> _Records supplied_
::::
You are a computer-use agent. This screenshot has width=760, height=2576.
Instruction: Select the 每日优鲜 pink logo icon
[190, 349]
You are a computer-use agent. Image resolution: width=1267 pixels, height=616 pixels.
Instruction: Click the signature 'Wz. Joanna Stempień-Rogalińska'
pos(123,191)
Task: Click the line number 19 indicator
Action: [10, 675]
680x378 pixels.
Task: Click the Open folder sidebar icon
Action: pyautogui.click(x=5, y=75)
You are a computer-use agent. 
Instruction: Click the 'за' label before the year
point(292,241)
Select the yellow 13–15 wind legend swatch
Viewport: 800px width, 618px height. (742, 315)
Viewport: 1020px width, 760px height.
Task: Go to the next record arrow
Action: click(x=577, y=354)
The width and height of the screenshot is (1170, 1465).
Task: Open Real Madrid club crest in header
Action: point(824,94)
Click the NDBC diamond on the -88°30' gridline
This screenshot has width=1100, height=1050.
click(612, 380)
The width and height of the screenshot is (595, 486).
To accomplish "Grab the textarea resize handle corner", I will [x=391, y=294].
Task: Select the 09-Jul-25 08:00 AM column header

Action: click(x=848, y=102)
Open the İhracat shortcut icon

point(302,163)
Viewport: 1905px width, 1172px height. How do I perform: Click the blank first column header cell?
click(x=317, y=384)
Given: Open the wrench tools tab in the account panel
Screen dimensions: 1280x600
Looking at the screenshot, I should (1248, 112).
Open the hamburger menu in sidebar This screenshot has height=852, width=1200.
::::
> _What is needed_
Lines from the entries that contain the string "computer" must be found and copied.

> _Response below_
You are a computer-use agent. This screenshot has width=760, height=2576.
You are a computer-use agent. Image resolution: width=1267 pixels, height=616 pixels.
You are a computer-use agent. 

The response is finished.